[xmonad] My hack to allow disabling of numlock without messing with my xmonad mod key

Brandon Allbery allbery.b at gmail.com
Wed Mar 20 16:28:25 CET 2013


On Wed, Mar 20, 2013 at 10:57 AM, Thomas Løcke <thomas.granvej6 at gmail.com>wrote:

> I'm not saying this is an xmonad issue as such, I'm saying that when I'm
> using xmonad, weird stuff happens when I use xmodmap to clear my numlock
> key. The same weird stuff does not happen when I use KDE or Fluxbox. These
> two WM's happily accept my .Xmodmap file and numlock stays disabled without
> other keyboard shortcuts being affected.
>

They appear to be using different ways to intercept keys. xmonad is
minimalist, and deliberately avoiding the higher level mechanisms in favor
of simple passive grabs... but that means we rely on the X server doing the
right thing with the keys at a low level, and if you try to use xmodmap to
modify things hardcoded into Xkb's config this breaks.

(Actually, I would not be too surprised if they're trapping things at an
even lower level which would let them avoid this, but that would be a lot
of additional complex code. It's not too surprising that KDE at least might
do so, since it also lets them avoid some differences in behavior with
non-X11 interfaces [KDE has limited Windows support and somewhat buggy but
functional native OS X support]. I have not studied fluxbox's code, but it
may also be doing this. I can say that I would not particularly want to
trap raw keycode events and implement the modifiers myself, as would be
necessary with this approach; but it would at least partially avoid the X
server getting confused about the modifiers because of Xkb/xmodmap
conflicts.)
++++
__Required task A__.
Restate as a short bulleted list the paragraph of the xmonad message that begins "They appear to be using different ways to intercept keys."
__Required task B__.
According to the xmonad message, which two window managers accept Thomas Løcke's .Xmodmap file while keeping numlock disabled and other shortcuts unaffected?
__Required task C__.
Extend the xmonad message with a further paragraph following its final parenthetical remark.
The data have no connection to the xmonad message.

__Stored data__.
++++
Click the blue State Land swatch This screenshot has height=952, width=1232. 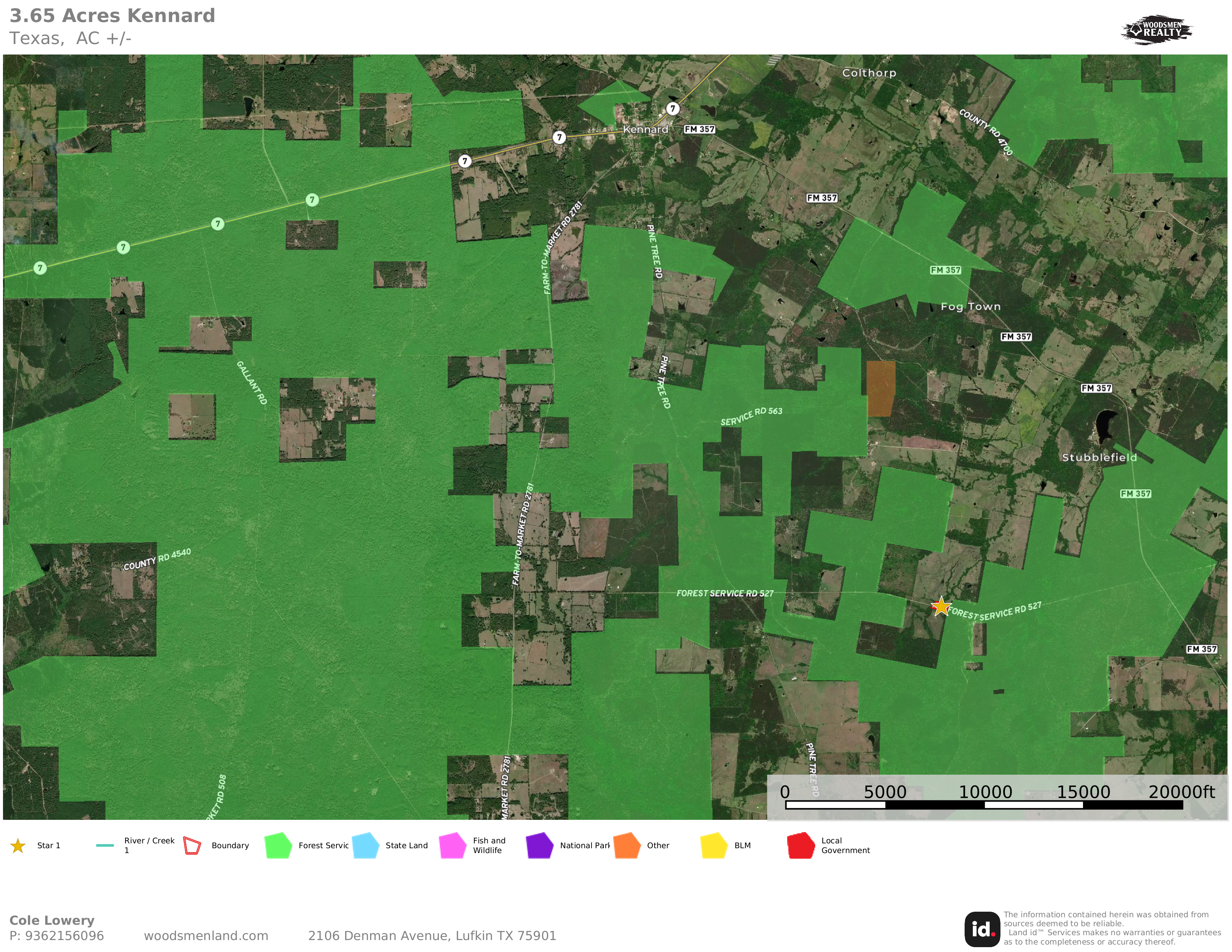[x=365, y=845]
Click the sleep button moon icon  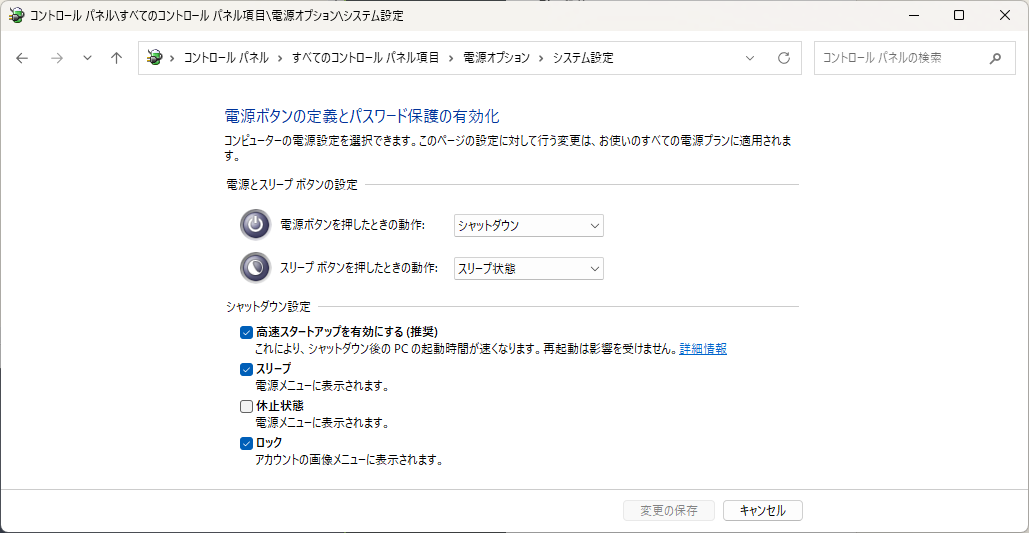tap(255, 268)
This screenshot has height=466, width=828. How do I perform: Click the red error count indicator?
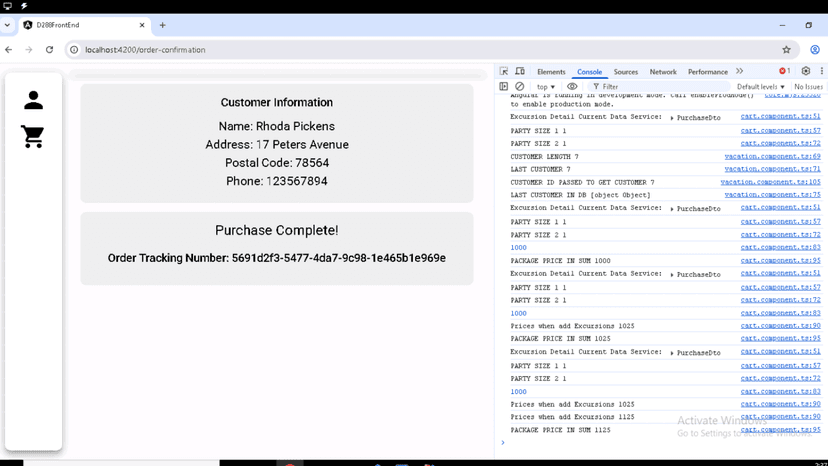point(785,72)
++++
__Expected answer A__.
- The window managers seem to intercept keys in different ways.
- xmonad is minimalist and deliberately uses simple passive grabs rather than higher-level mechanisms.
- As a result, xmonad relies on the X server handling keys correctly at a low level.
- This breaks when xmodmap is used to change things hardcoded into Xkb's configuration.

__Expected answer B__.
KDE and Fluxbox.

__Expected answer C__.
As for Xkb wizards, there are few such. Not even the xorg devs really
understand it that well! See
http://www.charvolant.org/~doug/xkb/html/index.html (although it seems to
not be responding for me right now). It's a bit of a crawling horror, which
nobody really understands (else they would have sorted out this mess, since
they've known about it for something like ten years) and everyone is afraid
to touch. That said, the basic solution is to use that web page as a guide,
copy the Xkb keymap definition you're using and remove all the
numlock-related parts. (Unfortunately, that may be easier said than done,
given the mess that is Xkb.)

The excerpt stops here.